# Intel S5520UR USB and LSI not working



## ssanders47 (Jul 13, 2010)

I'm wondering if anyone has had any luck installing FreeBSD 8.0 or 8.1 on an Intel S5520UR motherboard.

Specifically, I'm attempting to use the built in LSI RAID controller to no avail.  I boot into sysinstall and when I attempt to start the install, the install fails at the bsdlabel step with an error message that it cannot find a disk to install on.

When booting from a USB key, attempts to drop into Fixit mode fail as well with a message saying that there are no USB disks in the system.

Thanks


----------



## ssanders47 (Aug 6, 2010)

*Partial Fix*

It appears that one has to purchase a BIOS 'key' in order to enable the LSI controller.  This is a bit confusing at product literature made me think that the RAID 0 would operate without the key.
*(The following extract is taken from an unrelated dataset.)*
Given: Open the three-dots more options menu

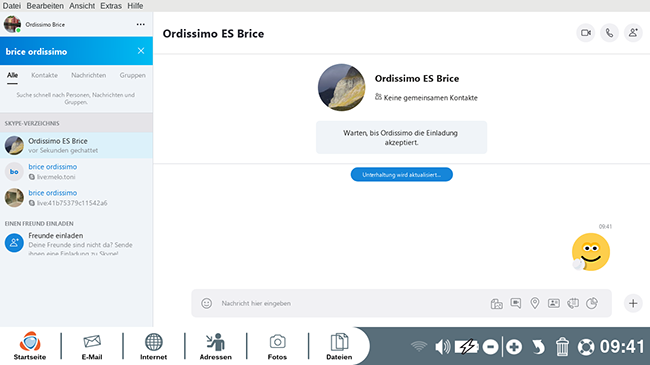Looking at the screenshot, I should 141,24.
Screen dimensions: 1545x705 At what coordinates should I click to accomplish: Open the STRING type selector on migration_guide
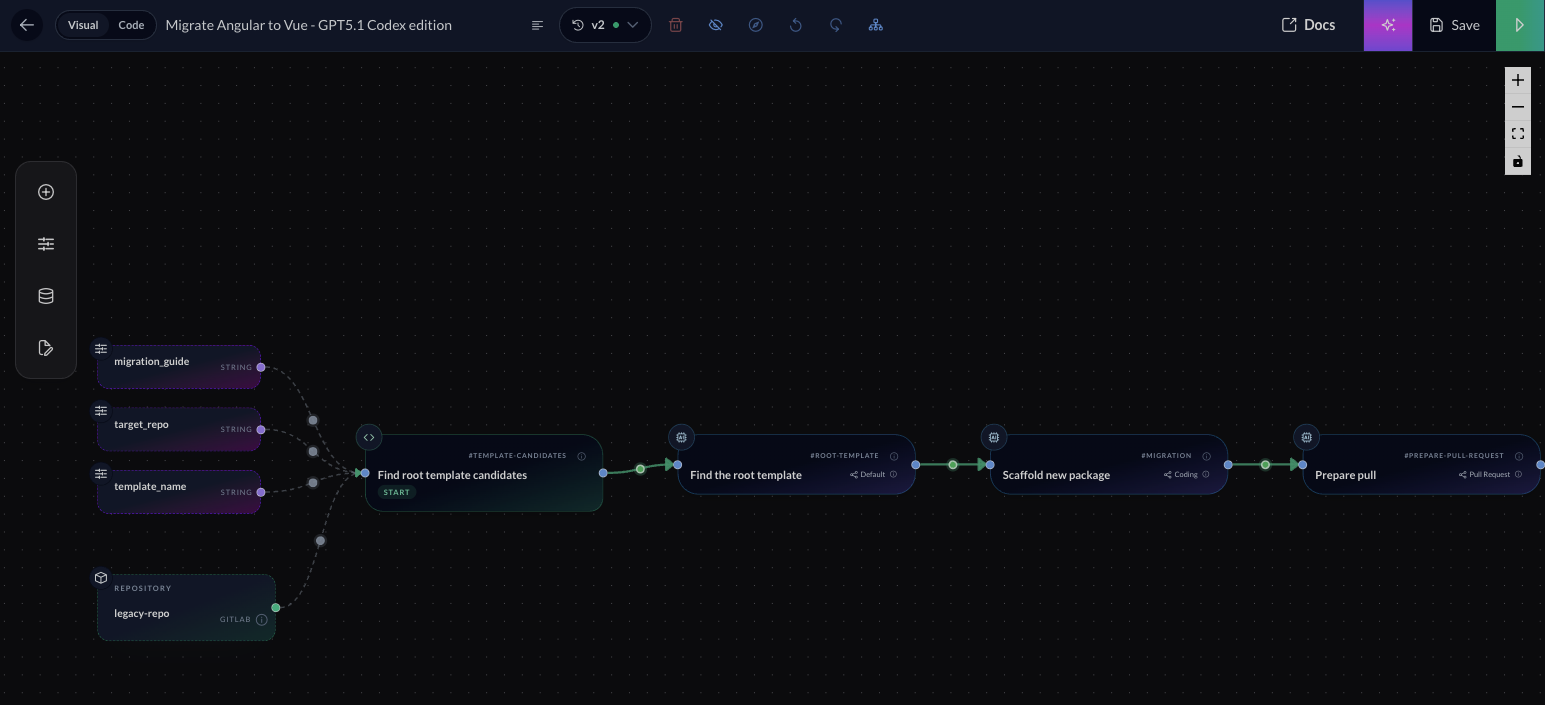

USB disks are still an issue.



			
				ssanders47 said:
			
		

> I'm wondering if anyone has had any luck installing FreeBSD 8.0 or 8.1 on an Intel S5520UR motherboard.
> 
> Specifically, I'm attempting to use the built in LSI RAID controller to no avail.  I boot into sysinstall and when I attempt to start the install, the install fails at the bsdlabel step with an error message that it cannot find a disk to install on.
> 
> ...


----------